By default, Maybe Color is a data type which consumes 3 bits. A single bit to indicate the constructor (either Just or Nothing), and two bits to encode the first field of Just. Notice that we saved a single bit, by exploiting the fact that Color only uses three values (0, 1, 2), but takes two bits to encode it. We can therefore use the last - unused - value (3), to encode one of the constructors of Maybe. We indicate which bits encode the underlying Color by passing [0b11] to ConstRepr. This indicates that the first field is encoded in the first and second bit of the whole datatype (0b11).

Additionally contains:

expipiplus1 commented 6 years ago

Nice!

What kind of behavior does this have when these "instances" overlap? I wonder how hard it would be to have this information encoded in an instance declaration, as the instance machinery in Haskell has some nice properties for dealing with this kind of problem.

martijnbastiaan commented 6 years ago

What kind of behavior does this have when these "instances" overlap?

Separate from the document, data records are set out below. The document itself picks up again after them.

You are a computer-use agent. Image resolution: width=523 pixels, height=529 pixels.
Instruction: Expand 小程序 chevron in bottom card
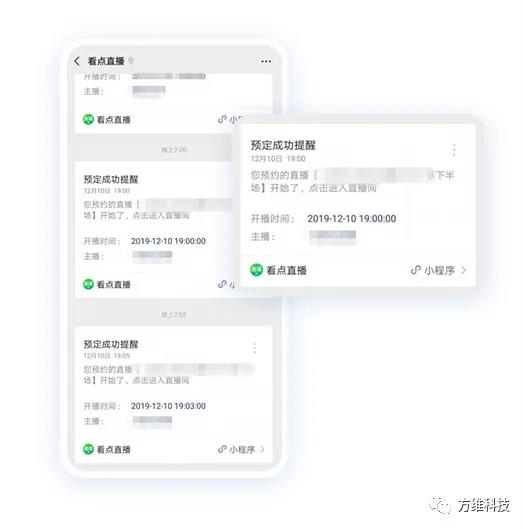click(262, 449)
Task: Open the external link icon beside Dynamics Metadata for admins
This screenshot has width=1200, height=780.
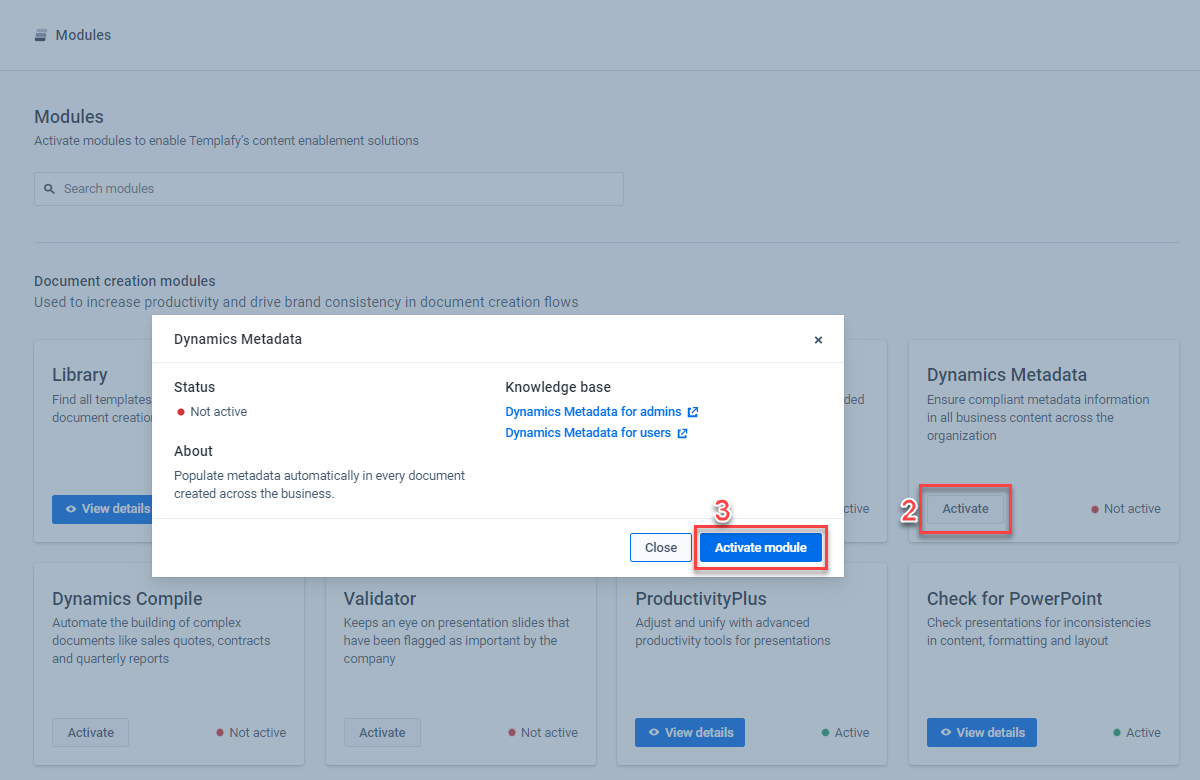Action: pyautogui.click(x=693, y=411)
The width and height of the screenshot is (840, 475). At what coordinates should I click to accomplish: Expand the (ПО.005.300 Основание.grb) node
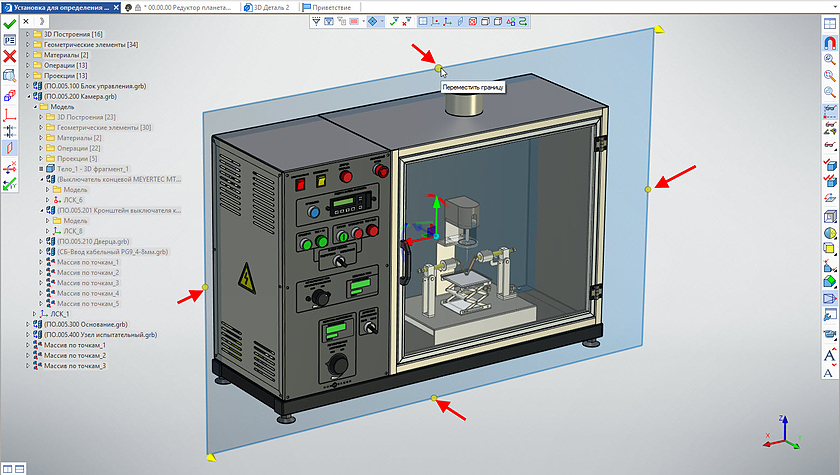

It throws an error: https://github.com/clash-lang/clash-compiler/blob/960c59414edabcf210c6d125034cc7787c07d0af/clash-ghc/src-ghc/Clash/GHC/LoadInterfaceFiles.hs#L232

I wonder how hard it would be to have this information encoded in an instance declaration,

I'd love to hear your thoughts on this. I did play around with it, but couldn't come up with a nice design.

as the instance machinery in Haskell has some nice properties for dealing with this kind of problem.

What properties are you looking for?

christiaanb commented 6 years ago

Ah, I guess @expipiplus1 means the overlapping instances machinery, where you can classify things like: overlappable, and overlaps. Perhaps initially we could just try to mimic that behavior, and then later on see if there is perhaps a way to use actual type classes and instances.

expipiplus1 commented 6 years ago

Exactly. Although thinking about it a little bit more it may not be so elegant, as every type already has a "default" instance defined.